Soda Core Configuration Guide
Soda Core is a data quality monitoring tool. It runs checks against your data and reports whether the results fall within your defined thresholds. It works alongside dbt tests -- dbt tests verify row-level properties, Soda Core checks verify batch-level patterns.
Installation
pip install soda-core-duckdb
Configuration
Create a soda_config.yml file in your project root:
data_source my_duckdb:
type: duckdb
# Path to your DuckDB database file
path: dev.duckdb
Writing checks
Create a soda_checks.yml file. Each check targets a specific table and defines what to verify.

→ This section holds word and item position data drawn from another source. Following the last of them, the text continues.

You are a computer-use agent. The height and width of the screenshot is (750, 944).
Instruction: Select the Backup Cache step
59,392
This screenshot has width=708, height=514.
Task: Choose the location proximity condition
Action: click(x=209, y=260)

Row count anomaly detection
Check that today's row count is within a percentage of the previous day's count:
checks for stg_batch_data:
# Verify row count is within expected range
- row_count > 0
- row_count:
warn: when < 600
fail: when < 400
Column value ranges
Verify that column values fall within expected ranges:
checks for stg_batch_data:
# Temperature should be in Celsius after staging conversion
- min(temperature) >= 50
- max(temperature) <= 120
# Humidity should be 0-100
- max(humidity) <= 100
- min(humidity) >= 0
Trend checks (batch-level patterns)
Check that values stay within historical norms. These are the checks that catch batch-level anomalies that row-level tests miss:
checks for fct_daily_quality:
# Average color match score should be within expected range
# These bounds come from domain knowledge, not data profiling
- avg(normalized_score):
warn: when < 70
fail: when < 60
warn: when > 98
Null rate checks
Monitor for unexpected nulls:
checks for stg_batch_data:
# Humidity can have sensor gaps but should be < 5% null
- missing_percent(humidity) < 5
# These columns should never be null
- missing_count(batch_id) = 0
- missing_count(line_number) = 0
- missing_count(operator_id) = 0
Running checks
Run all checks:
soda scan -d my_duckdb -c soda_config.yml soda_checks.yml
Interpreting results
Soda Core reports three statuses:
- PASS: The check result falls within the defined threshold
- WARN: The check result is approaching the threshold (if a warn level is defined)
- FAIL: The check result exceeds the threshold
The output shows the actual measured value alongside your threshold, so you can see not just whether the check passed but how close the value is to the boundary. This is different from dbt tests, which only report pass/fail.
Key difference from dbt tests
dbt tests answer: "Is this specific row correct?" (unique, not_null, accepted_values, custom SQL assertions)
Soda Core checks answer: "Is this batch of data normal?" (row counts within historical range, averages within expected bounds, null rates below thresholds)
A pipeline where all dbt tests pass can still have an anomalous batch that only Soda Core would catch -- for example, if an upstream source silently stops sending records for one production line, each row that does arrive passes all dbt tests, but the batch has 33% fewer rows than normal.